Time Schedule:
Phillip S Thurtle
CHID 250
Seattle Campus
Examines a different subject or problem from a comparative framework. Satisfies the Group A major/minor requirement. Offered: AWSp.
Class description
This class is designed to appeal to all. No prerequisites needed!
This class explores key legal, ethical, cultural, scientific, and commercial aspects of the rapidly changing world of biotechnology and bioinformatics. It specifically asks how new discoveries in biology encourage us to rethink issues of ownership, communication, geography, identity, and artistic practice. The class will be structured around six specific case studies that students will use to understand underlying issues. Come find out about the often exhilarating and frequently frightening scenarios for the future of your body.
Students will be specifically encouraged to ask the following questions:
What are the ethical and legal issues involved in patenting human cell lines?
How are recent biotechnologies portrayed in science fiction films? What can we learn by studying these portrays?
What does it mean to suggest that biotechnology is part of "an information society"?
How are race, class, gender, and disability mapped onto or intersect with biomedicine?
How are artists using live organisms in their art work? What can we learn about art, ethics, and scientific practice by studying this work?
How do scientists manipulate space and time in the laboratory?
Student learning goals
Students will acquaint themselves with important emergent issues surrounding biomedicine and the dominant ways that these issues have been studied, including biopolitical, political economic, science and technology studies, disabilities studies, philosophic, cultural, literary, and media studies analyses.

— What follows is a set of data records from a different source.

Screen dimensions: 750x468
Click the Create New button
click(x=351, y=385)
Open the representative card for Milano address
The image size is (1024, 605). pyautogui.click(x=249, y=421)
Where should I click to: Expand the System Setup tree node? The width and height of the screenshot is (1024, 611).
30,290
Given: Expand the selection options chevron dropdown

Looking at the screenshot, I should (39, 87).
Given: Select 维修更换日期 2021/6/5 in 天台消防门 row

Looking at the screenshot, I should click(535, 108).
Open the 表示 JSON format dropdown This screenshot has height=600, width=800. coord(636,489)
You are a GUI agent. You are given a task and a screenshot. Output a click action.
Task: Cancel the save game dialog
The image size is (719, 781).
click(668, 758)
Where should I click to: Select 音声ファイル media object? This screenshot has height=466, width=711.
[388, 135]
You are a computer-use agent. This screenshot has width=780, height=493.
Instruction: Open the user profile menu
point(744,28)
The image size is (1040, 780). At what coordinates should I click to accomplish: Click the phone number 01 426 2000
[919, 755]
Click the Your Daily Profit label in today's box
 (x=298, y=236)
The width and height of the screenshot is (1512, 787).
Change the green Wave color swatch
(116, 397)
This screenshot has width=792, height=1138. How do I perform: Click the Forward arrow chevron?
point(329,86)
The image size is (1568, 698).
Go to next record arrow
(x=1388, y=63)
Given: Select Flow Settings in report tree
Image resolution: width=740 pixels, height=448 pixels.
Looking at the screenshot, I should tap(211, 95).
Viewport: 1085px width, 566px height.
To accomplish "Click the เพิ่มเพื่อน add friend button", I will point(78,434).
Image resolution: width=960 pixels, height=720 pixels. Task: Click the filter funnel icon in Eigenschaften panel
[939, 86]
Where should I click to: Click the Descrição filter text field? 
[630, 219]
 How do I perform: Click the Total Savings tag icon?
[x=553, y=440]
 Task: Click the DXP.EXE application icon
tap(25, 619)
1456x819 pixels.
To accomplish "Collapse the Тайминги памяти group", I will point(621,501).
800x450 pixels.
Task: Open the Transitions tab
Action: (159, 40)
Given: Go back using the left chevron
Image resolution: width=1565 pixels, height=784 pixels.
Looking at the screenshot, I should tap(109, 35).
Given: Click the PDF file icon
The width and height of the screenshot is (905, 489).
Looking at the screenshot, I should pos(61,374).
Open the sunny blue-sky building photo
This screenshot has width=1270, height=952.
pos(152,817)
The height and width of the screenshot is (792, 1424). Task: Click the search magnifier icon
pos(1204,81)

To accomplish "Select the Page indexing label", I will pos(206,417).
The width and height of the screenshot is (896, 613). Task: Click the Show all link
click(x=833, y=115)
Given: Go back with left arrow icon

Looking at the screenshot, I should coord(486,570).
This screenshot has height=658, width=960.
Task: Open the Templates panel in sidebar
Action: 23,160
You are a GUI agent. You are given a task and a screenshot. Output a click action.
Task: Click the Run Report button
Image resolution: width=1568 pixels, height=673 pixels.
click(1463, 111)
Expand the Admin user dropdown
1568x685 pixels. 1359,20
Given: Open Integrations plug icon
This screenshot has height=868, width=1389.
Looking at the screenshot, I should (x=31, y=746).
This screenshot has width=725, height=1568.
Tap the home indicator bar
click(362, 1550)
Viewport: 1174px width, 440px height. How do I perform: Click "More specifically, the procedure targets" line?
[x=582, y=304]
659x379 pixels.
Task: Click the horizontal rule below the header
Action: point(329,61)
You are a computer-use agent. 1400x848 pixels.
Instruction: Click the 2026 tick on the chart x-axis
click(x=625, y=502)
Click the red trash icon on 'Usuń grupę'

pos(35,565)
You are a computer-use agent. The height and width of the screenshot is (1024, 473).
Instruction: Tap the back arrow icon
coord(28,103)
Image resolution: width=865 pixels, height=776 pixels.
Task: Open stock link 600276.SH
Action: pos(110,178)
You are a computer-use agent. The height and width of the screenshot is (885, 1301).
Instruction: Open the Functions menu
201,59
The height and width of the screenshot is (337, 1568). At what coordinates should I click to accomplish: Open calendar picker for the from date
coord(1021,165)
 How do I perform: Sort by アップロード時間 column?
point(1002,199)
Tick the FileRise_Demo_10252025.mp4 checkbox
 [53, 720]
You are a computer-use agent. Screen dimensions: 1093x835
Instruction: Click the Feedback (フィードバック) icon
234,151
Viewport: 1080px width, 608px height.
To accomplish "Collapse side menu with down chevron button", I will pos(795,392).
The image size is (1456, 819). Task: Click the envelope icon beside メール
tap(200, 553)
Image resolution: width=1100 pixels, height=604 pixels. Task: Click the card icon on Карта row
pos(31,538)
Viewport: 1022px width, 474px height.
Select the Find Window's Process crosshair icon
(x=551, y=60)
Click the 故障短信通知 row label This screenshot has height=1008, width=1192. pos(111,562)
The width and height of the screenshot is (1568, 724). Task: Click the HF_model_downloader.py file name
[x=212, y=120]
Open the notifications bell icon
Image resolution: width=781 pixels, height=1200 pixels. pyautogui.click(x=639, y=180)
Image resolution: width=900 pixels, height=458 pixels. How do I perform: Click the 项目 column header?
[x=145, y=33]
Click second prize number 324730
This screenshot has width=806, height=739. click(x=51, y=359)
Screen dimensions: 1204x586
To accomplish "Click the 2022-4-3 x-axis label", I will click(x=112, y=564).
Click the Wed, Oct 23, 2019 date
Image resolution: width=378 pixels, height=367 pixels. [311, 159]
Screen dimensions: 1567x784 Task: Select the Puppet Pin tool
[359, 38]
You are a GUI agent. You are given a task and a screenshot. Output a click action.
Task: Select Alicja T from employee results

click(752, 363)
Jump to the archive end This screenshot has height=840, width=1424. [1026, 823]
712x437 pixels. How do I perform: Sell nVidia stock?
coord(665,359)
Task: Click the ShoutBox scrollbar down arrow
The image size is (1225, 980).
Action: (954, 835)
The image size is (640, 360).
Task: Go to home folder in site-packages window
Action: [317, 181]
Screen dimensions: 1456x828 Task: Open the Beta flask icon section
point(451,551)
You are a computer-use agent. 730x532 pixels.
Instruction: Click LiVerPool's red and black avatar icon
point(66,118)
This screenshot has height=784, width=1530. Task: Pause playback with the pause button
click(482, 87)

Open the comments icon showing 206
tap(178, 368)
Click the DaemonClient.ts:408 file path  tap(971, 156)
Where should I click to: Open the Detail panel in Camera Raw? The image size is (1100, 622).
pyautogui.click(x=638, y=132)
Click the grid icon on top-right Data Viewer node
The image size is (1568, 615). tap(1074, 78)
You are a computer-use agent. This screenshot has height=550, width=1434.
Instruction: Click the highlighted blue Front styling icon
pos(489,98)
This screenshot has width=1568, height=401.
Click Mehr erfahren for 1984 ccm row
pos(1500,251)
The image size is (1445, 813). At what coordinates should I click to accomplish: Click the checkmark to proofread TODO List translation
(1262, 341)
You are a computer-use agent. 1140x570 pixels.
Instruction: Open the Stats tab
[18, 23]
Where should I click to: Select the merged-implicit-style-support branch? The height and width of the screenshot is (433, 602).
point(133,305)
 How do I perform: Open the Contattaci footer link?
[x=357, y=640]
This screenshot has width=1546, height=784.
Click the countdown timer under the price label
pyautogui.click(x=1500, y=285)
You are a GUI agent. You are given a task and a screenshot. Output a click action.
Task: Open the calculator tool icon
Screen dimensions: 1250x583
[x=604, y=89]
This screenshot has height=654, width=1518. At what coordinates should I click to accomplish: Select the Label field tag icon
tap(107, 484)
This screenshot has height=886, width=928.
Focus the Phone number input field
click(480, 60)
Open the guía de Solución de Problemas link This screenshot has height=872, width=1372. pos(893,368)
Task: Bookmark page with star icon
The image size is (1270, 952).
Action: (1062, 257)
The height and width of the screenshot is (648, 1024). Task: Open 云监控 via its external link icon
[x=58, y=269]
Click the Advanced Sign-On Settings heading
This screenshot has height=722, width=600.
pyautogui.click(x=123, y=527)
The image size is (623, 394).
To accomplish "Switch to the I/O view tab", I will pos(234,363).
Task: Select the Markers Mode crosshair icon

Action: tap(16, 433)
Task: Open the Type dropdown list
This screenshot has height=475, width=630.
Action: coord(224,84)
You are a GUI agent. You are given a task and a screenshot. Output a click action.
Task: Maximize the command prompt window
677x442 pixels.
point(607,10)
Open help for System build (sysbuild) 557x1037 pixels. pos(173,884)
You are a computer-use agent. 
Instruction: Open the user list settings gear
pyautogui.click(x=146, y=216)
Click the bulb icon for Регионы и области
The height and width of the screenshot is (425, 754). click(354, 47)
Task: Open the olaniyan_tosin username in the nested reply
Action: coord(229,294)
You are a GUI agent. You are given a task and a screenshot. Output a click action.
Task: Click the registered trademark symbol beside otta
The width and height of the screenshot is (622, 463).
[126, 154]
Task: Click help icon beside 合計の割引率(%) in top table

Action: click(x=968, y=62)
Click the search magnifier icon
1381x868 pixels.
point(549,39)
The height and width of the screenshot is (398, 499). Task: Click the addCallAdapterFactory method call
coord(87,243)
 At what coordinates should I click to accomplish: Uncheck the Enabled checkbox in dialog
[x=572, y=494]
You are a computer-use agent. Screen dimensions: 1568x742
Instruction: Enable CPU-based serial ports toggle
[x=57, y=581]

Students will gain familiarity with common procedures used in the biomedical sciences.
Science students will gain confidence in applying humanistic research themes to scientific topics while humanities students will gain confidence reading and analyzing scientific texts and concepts.
Students will gain practice researching and composing original research papers.
Students will gain a sense of how different ways of explaining the world (science and the humanities, for instance) can complement each other.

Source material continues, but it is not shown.